(Stored items from a collection)
>>

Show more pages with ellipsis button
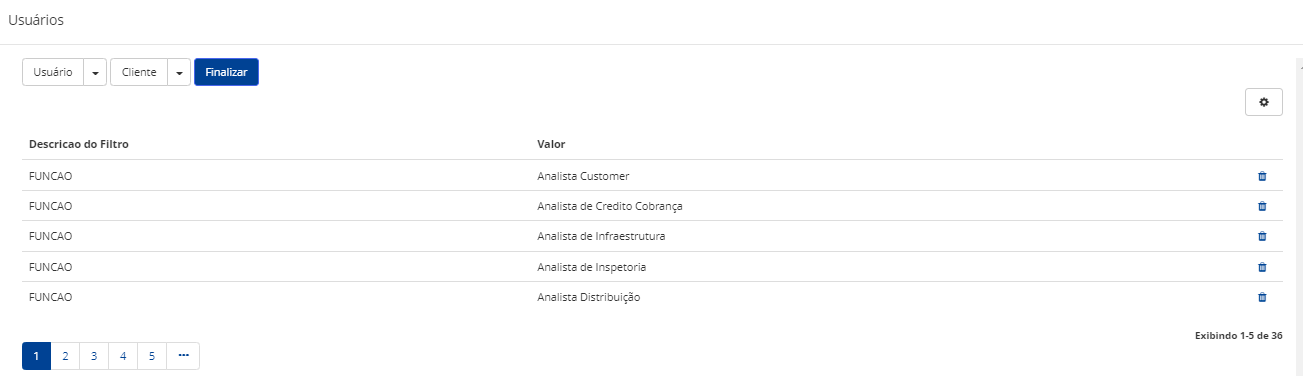Screen dimensions: 1303x376 183,356
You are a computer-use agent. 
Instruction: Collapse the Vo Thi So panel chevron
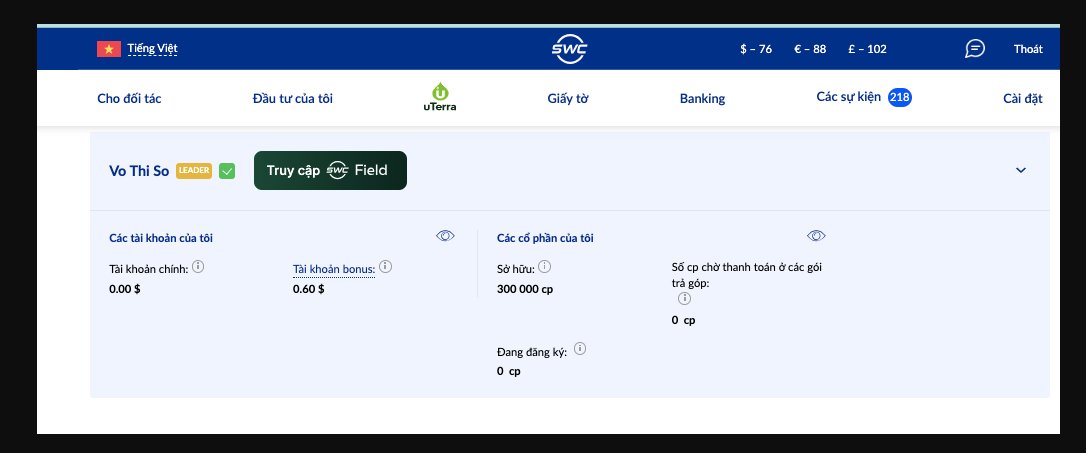click(x=1021, y=170)
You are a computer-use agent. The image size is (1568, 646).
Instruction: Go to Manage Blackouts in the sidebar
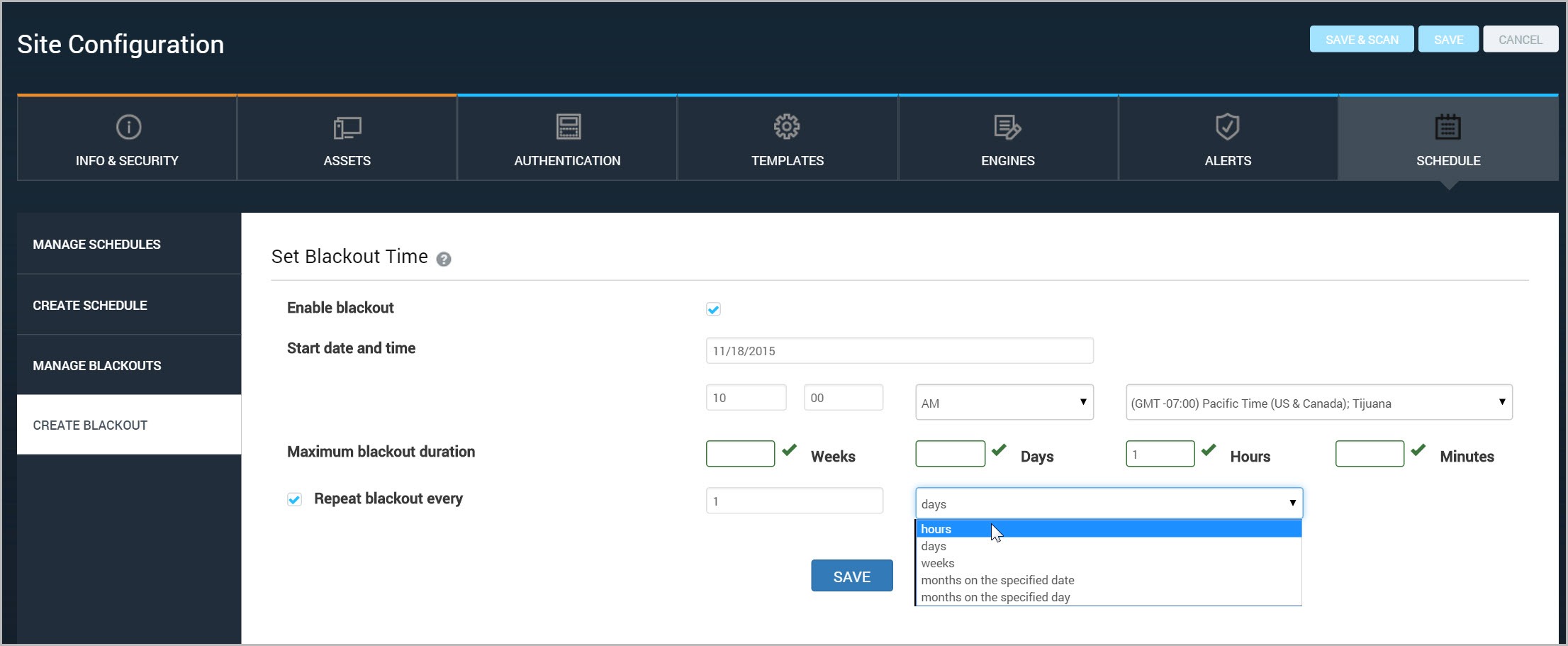97,366
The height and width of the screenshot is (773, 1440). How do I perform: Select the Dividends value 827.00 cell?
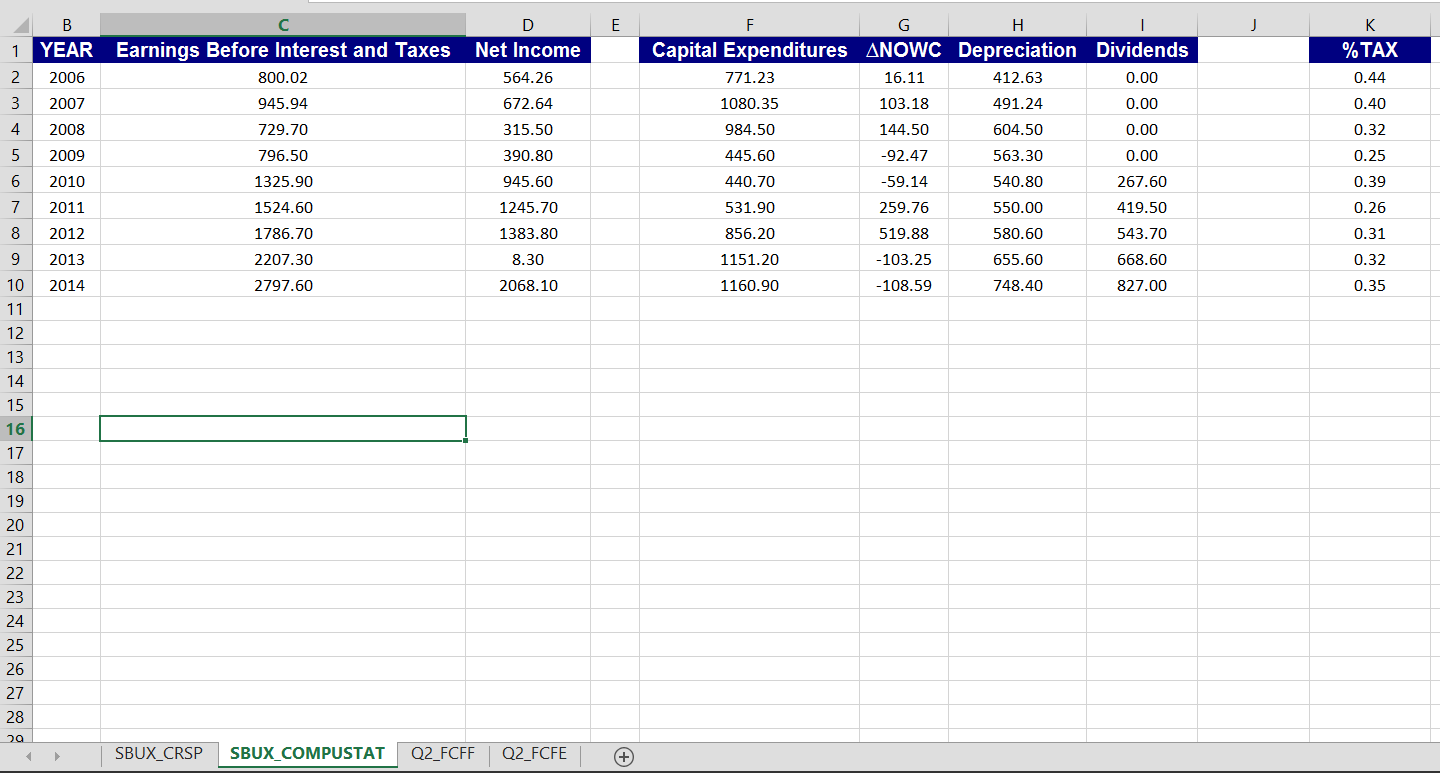1141,285
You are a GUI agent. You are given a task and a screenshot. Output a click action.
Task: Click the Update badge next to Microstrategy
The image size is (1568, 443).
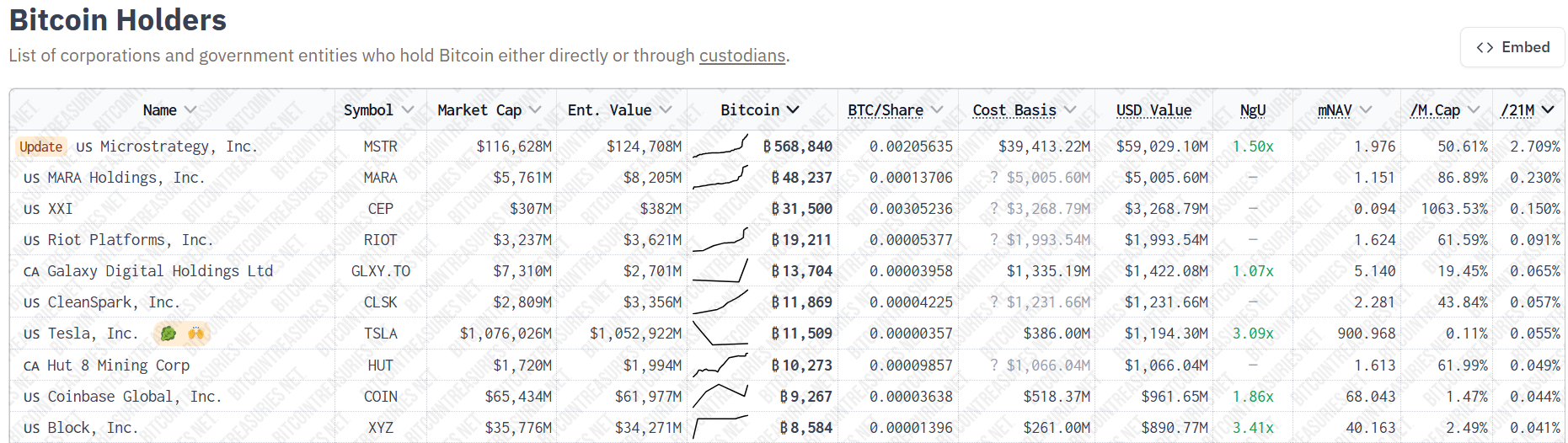coord(40,147)
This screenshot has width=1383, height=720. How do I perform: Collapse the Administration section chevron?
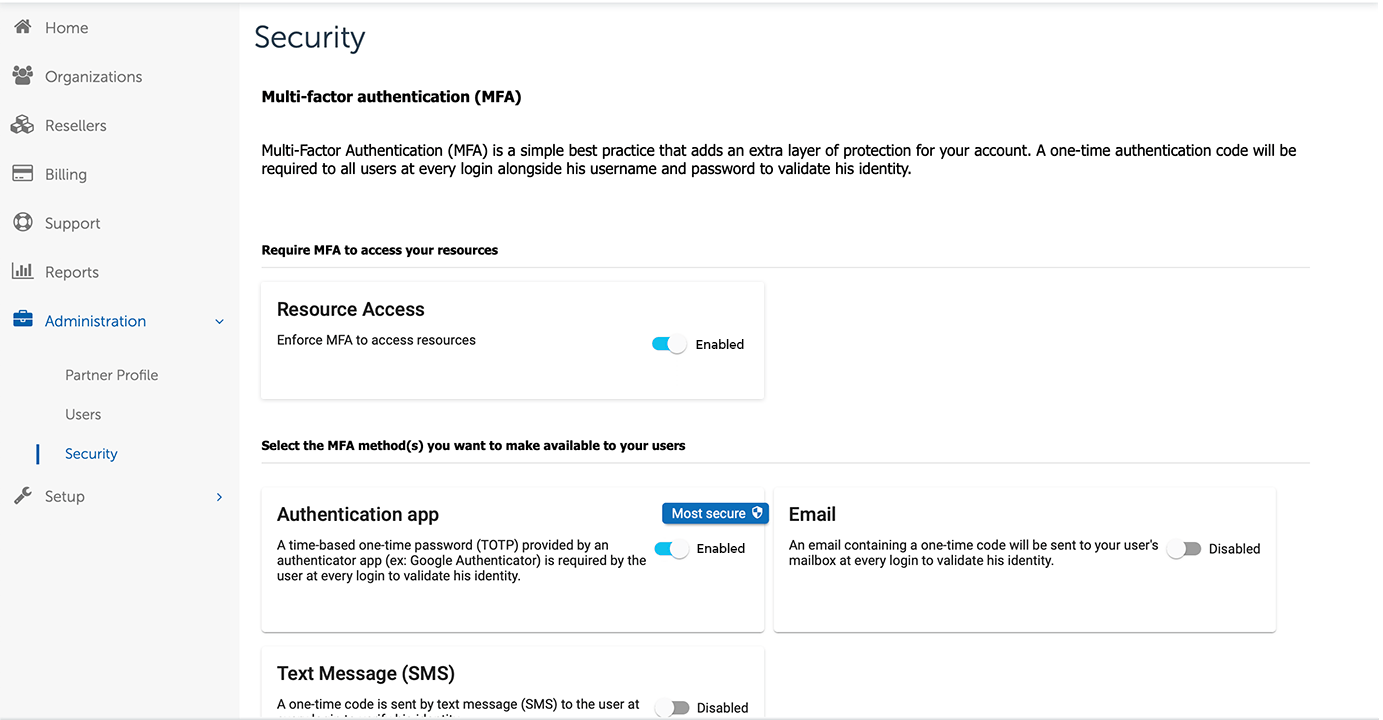pyautogui.click(x=219, y=322)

<<

▶ _Exercise prompt_
Leave out the images and copy all remaining data word for word.

▶ _Written solution_
Show more pages with ellipsis button
Screen dimensions: 1303x376 183,356
You are a computer-use agent. 
Instruction: Collapse the Vo Thi So panel chevron
click(x=1021, y=170)
You are a computer-use agent. The image size is (1568, 646).
Instruction: Go to Manage Blackouts in the sidebar
97,366
The height and width of the screenshot is (773, 1440). How do I perform: Select the Dividends value 827.00 cell?
1141,285
You are a GUI agent. You are given a task and a screenshot. Output a click action.
Task: Click the Update badge next to Microstrategy
The image size is (1568, 443).
coord(40,147)
This screenshot has width=1383, height=720. How do I perform: Collapse the Administration section chevron?
pyautogui.click(x=219, y=322)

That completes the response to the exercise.